Given request:
Print the data from its first line through the line containing "(x=44, y=827)", including both ends and leaving every line unchanged.

Supplied material:
[Start]

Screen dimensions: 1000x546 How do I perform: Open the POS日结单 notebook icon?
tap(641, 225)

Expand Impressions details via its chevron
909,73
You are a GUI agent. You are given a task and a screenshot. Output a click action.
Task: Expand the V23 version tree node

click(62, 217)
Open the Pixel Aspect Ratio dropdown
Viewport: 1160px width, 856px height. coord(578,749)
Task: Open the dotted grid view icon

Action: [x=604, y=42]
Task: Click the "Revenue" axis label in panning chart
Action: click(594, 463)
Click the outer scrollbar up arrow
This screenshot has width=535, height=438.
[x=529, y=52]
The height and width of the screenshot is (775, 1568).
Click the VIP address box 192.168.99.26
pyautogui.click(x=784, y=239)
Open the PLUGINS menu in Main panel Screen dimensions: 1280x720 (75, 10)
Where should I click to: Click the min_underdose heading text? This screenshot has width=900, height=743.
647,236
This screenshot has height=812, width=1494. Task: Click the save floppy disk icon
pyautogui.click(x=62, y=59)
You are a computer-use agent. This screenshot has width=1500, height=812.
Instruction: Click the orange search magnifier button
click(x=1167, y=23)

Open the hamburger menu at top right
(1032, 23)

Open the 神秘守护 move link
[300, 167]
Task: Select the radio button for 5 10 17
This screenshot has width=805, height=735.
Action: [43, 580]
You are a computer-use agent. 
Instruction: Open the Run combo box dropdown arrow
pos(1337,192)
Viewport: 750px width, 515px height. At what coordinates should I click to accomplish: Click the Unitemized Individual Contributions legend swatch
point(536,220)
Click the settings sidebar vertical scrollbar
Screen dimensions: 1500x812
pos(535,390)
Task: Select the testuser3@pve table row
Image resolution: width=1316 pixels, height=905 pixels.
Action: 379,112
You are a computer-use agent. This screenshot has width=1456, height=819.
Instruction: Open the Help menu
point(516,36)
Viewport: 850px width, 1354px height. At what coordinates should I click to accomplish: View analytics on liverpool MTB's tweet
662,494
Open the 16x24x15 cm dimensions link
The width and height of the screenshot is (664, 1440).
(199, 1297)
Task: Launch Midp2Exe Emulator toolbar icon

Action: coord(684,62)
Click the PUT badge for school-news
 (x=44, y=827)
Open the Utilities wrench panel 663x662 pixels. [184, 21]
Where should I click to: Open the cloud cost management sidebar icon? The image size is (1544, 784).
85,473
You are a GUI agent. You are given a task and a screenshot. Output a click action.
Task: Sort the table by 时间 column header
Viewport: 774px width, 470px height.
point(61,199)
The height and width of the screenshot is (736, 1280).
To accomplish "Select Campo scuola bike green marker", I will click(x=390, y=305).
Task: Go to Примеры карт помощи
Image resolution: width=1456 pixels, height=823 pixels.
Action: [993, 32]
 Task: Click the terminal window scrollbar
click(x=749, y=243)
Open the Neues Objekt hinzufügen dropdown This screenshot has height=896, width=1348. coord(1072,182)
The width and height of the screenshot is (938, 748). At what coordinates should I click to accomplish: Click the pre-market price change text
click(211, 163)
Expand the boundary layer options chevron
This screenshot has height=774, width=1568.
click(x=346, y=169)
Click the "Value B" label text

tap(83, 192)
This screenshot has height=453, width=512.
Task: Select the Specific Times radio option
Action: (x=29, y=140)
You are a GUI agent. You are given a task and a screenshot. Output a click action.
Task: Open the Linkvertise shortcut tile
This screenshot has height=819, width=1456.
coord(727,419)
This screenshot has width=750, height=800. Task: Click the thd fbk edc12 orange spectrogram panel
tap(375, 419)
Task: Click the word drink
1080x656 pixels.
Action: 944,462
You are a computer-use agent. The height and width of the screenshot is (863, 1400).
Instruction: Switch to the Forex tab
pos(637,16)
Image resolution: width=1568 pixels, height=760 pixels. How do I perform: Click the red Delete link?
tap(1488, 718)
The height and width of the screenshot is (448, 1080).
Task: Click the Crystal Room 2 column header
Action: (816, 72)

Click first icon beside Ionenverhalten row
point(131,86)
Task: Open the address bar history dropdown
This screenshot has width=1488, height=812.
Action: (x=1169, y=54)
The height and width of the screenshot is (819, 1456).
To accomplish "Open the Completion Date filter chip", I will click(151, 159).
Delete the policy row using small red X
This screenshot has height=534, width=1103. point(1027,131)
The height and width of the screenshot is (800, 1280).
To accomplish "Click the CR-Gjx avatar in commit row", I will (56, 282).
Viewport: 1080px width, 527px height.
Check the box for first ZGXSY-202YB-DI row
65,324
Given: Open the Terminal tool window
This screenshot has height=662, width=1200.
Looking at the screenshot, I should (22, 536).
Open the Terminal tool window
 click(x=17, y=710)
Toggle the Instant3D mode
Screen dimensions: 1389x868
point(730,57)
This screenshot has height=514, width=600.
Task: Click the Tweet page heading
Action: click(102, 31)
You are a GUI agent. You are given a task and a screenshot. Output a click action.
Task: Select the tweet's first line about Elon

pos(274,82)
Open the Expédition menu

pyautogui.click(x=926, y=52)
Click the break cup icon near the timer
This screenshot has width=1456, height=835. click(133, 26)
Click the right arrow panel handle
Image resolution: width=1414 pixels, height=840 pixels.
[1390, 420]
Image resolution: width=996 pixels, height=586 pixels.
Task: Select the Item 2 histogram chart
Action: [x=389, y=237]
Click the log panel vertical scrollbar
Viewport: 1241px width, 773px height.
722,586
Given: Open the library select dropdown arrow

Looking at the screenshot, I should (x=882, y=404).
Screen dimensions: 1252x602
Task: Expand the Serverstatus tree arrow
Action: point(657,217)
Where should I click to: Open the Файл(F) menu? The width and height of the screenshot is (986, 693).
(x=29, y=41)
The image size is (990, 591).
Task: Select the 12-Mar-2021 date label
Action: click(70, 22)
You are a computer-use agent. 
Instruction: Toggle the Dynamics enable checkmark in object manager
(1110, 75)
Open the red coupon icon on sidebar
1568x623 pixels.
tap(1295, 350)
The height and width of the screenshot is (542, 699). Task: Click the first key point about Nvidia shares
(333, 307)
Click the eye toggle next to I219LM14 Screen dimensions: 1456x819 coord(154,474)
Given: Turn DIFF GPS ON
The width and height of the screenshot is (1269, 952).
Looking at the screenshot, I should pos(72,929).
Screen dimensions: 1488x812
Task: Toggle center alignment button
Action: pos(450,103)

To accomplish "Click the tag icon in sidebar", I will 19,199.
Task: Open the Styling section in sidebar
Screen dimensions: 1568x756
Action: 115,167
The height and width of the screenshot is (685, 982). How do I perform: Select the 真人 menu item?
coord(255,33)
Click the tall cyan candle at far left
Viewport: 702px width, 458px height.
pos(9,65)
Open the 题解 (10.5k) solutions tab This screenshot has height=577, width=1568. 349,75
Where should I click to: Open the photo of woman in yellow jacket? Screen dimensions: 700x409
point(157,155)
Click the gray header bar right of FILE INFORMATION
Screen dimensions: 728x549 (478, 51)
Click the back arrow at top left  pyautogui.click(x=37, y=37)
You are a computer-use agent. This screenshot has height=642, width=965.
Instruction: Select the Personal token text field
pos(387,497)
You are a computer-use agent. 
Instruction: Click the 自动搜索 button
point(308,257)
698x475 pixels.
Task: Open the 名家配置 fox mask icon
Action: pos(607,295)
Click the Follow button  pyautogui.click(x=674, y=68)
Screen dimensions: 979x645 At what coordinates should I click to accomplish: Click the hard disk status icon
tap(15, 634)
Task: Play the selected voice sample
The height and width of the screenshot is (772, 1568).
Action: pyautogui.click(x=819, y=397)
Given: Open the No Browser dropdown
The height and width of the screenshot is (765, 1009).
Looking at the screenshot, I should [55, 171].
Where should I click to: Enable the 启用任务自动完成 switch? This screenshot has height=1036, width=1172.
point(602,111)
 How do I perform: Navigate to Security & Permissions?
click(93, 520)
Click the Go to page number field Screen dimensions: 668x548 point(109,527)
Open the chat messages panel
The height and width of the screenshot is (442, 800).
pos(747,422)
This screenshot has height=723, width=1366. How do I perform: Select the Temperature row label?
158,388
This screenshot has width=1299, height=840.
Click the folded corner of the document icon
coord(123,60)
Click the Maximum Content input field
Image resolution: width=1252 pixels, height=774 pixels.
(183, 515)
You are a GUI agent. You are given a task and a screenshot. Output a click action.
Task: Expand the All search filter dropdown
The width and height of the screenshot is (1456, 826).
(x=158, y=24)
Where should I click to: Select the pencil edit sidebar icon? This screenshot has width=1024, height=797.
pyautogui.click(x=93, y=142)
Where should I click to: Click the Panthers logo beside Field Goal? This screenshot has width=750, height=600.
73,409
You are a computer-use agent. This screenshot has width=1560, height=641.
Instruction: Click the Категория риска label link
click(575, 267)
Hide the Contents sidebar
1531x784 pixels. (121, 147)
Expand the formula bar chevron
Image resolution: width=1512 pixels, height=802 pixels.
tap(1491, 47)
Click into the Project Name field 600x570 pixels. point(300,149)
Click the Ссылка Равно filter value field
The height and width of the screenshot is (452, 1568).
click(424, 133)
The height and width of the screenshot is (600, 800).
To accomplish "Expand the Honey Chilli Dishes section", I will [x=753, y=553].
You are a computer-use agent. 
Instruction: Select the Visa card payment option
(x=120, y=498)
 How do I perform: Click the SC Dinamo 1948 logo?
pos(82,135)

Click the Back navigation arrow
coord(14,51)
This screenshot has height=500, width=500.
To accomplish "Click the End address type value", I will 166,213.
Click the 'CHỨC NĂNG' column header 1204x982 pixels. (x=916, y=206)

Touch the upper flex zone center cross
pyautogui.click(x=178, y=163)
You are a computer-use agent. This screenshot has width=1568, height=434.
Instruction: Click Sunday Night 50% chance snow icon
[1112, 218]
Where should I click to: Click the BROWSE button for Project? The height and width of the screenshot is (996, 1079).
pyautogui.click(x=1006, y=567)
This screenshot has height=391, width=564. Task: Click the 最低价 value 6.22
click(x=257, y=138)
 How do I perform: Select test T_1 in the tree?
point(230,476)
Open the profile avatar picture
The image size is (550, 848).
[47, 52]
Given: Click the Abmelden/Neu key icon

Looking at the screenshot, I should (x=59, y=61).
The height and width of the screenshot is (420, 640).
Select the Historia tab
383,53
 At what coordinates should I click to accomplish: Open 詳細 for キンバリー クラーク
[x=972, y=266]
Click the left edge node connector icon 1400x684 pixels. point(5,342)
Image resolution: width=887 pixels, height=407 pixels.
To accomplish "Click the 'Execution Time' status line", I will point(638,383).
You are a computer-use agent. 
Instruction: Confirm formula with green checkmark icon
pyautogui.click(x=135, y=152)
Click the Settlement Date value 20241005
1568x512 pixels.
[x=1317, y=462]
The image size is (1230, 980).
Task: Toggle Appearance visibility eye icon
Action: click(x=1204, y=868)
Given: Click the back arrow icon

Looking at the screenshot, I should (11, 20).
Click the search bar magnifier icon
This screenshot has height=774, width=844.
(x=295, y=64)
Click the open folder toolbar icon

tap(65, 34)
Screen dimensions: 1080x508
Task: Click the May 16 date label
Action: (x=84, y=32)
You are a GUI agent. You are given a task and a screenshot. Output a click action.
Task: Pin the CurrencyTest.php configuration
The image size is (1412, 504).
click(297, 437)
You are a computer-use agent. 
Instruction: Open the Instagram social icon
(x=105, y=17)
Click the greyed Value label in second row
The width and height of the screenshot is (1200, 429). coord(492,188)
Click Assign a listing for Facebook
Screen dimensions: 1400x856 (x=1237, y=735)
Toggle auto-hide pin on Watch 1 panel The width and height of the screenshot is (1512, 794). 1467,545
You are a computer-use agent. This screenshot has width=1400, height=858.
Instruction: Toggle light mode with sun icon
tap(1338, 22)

[End]

Worked answer:
Screen dimensions: 1000x546 How do I perform: Open the POS日结单 notebook icon?
tap(641, 225)

Expand Impressions details via its chevron
909,73
You are a GUI agent. You are given a task and a screenshot. Output a click action.
Task: Expand the V23 version tree node

click(62, 217)
Open the Pixel Aspect Ratio dropdown
Viewport: 1160px width, 856px height. coord(578,749)
Task: Open the dotted grid view icon

Action: [x=604, y=42]
Task: Click the "Revenue" axis label in panning chart
Action: click(594, 463)
Click the outer scrollbar up arrow
This screenshot has width=535, height=438.
[x=529, y=52]
The height and width of the screenshot is (775, 1568).
Click the VIP address box 192.168.99.26
pyautogui.click(x=784, y=239)
Open the PLUGINS menu in Main panel Screen dimensions: 1280x720 (75, 10)
Where should I click to: Click the min_underdose heading text? This screenshot has width=900, height=743.
647,236
This screenshot has height=812, width=1494. Task: Click the save floppy disk icon
pyautogui.click(x=62, y=59)
You are a computer-use agent. This screenshot has width=1500, height=812.
Instruction: Click the orange search magnifier button
click(x=1167, y=23)

Open the hamburger menu at top right
(1032, 23)

Open the 神秘守护 move link
[300, 167]
Task: Select the radio button for 5 10 17
This screenshot has width=805, height=735.
Action: [43, 580]
You are a computer-use agent. 
Instruction: Open the Run combo box dropdown arrow
pos(1337,192)
Viewport: 750px width, 515px height. At what coordinates should I click to accomplish: Click the Unitemized Individual Contributions legend swatch
point(536,220)
Click the settings sidebar vertical scrollbar
Screen dimensions: 1500x812
pos(535,390)
Task: Select the testuser3@pve table row
Image resolution: width=1316 pixels, height=905 pixels.
Action: 379,112
You are a computer-use agent. This screenshot has width=1456, height=819.
Instruction: Open the Help menu
point(516,36)
Viewport: 850px width, 1354px height. At what coordinates should I click to accomplish: View analytics on liverpool MTB's tweet
662,494
Open the 16x24x15 cm dimensions link
The width and height of the screenshot is (664, 1440).
(199, 1297)
Task: Launch Midp2Exe Emulator toolbar icon

Action: coord(684,62)
Click the PUT badge for school-news
 (x=44, y=827)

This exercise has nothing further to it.